**Supplied material**
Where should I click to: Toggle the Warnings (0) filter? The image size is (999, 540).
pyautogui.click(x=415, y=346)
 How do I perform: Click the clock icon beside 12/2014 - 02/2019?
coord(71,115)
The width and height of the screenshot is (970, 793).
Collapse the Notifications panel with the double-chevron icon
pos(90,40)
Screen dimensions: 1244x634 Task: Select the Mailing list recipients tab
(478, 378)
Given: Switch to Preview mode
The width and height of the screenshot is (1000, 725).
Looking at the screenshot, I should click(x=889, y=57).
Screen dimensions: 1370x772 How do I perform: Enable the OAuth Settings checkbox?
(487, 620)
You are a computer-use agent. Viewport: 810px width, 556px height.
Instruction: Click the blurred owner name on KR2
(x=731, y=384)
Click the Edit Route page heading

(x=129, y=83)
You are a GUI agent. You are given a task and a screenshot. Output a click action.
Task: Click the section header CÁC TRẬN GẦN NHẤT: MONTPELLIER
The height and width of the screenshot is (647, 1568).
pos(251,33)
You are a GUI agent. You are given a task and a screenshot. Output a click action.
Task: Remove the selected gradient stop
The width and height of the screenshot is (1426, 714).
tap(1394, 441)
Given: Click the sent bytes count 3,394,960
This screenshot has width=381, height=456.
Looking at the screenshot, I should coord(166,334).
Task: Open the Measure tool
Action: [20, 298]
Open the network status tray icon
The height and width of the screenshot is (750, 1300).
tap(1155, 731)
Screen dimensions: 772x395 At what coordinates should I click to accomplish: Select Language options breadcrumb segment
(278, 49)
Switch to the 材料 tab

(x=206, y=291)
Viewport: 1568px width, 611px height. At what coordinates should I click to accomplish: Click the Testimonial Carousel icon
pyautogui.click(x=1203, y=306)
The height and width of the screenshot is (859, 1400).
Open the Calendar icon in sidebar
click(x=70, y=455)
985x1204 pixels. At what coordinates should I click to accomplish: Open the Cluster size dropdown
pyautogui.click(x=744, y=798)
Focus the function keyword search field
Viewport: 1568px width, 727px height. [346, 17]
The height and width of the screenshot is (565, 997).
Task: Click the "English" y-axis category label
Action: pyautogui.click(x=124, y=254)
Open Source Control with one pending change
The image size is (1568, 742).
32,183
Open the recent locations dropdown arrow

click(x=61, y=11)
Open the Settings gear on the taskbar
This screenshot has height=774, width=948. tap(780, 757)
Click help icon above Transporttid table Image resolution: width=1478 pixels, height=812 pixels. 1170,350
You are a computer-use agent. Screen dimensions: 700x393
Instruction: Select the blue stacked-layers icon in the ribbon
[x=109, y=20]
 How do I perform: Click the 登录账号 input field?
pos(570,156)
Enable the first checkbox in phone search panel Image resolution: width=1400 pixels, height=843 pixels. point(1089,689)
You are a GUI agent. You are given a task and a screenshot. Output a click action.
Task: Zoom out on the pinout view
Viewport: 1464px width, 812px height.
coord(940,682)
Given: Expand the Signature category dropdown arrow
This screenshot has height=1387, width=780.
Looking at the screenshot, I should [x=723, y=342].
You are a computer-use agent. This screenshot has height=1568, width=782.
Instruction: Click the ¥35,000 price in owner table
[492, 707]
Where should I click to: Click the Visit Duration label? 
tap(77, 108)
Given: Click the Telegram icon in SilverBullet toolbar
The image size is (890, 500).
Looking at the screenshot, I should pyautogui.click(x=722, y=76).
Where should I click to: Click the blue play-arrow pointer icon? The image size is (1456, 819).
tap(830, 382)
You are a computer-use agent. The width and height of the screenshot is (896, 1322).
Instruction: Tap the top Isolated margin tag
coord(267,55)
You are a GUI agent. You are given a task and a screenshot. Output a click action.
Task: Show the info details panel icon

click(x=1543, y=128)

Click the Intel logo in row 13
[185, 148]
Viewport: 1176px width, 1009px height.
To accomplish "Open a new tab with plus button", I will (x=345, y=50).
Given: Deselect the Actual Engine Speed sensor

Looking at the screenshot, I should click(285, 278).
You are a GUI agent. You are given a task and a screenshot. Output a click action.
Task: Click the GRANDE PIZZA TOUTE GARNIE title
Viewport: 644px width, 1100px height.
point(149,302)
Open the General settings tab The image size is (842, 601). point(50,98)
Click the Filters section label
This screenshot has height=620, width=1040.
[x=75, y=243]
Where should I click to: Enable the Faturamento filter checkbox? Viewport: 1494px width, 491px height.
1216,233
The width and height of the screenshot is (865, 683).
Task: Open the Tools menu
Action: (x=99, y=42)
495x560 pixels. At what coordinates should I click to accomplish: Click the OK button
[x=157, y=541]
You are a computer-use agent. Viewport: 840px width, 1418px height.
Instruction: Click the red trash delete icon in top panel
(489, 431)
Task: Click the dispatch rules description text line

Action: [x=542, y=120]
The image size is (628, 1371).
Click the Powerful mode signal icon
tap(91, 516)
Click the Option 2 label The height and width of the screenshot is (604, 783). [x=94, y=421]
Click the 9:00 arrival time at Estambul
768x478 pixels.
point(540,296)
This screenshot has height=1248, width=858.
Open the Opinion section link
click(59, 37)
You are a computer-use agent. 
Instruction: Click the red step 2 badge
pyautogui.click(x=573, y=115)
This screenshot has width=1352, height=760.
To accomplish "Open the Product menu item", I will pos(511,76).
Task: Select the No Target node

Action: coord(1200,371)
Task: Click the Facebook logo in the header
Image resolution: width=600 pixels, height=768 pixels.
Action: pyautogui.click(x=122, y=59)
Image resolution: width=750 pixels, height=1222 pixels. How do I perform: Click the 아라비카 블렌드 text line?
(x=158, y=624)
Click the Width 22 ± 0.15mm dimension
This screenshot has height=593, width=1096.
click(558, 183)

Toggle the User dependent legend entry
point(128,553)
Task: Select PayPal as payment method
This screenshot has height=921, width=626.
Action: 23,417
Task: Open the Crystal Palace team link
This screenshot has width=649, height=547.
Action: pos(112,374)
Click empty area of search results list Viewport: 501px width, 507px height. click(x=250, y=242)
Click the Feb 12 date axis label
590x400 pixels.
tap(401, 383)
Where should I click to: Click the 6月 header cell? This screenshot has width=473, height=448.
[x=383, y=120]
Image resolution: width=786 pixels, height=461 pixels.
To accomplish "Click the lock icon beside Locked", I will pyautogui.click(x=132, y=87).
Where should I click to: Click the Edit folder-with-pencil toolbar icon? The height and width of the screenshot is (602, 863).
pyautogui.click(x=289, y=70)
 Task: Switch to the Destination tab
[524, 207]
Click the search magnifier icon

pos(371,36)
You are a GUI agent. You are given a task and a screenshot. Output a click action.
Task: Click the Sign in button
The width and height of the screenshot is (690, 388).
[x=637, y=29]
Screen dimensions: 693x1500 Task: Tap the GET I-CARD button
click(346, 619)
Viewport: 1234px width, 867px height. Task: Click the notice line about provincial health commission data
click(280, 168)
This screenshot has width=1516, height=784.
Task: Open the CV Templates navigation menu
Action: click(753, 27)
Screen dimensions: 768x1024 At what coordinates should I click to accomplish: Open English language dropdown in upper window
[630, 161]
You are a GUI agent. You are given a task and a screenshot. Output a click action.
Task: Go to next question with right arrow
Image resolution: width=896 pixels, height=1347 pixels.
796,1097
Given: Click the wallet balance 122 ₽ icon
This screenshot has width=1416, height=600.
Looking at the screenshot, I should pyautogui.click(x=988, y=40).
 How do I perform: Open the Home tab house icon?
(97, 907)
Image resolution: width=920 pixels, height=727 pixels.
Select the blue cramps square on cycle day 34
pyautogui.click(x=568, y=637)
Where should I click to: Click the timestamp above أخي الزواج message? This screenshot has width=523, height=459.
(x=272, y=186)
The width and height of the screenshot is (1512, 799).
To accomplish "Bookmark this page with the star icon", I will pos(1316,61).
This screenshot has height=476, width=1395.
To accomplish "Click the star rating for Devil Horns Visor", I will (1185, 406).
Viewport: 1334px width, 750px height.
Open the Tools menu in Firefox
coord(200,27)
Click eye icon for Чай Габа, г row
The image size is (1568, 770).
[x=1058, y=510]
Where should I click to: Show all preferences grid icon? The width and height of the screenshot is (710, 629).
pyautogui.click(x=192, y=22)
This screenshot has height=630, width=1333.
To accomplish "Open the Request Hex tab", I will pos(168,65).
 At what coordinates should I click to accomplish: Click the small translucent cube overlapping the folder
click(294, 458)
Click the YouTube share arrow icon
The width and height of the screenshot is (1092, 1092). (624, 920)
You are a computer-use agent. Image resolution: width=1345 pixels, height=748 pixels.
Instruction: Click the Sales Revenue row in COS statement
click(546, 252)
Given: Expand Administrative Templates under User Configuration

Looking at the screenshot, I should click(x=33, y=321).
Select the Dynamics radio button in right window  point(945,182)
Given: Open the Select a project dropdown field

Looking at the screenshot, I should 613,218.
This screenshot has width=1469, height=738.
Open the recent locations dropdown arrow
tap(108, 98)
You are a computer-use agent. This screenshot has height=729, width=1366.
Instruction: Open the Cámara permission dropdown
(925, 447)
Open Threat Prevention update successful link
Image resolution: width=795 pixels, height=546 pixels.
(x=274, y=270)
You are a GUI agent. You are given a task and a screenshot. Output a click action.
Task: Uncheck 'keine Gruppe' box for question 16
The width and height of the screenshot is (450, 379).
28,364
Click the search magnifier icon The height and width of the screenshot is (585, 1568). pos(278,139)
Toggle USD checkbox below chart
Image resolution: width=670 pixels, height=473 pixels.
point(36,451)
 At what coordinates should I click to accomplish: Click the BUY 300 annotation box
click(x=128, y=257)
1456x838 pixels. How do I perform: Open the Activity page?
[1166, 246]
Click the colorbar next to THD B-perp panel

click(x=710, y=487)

**What is expected**
Take each line above that contains "star" and copy it out.

**Task answer**
To accomplish "Bookmark this page with the star icon", I will pos(1316,61).
To accomplish "Click the star rating for Devil Horns Visor", I will (1185, 406).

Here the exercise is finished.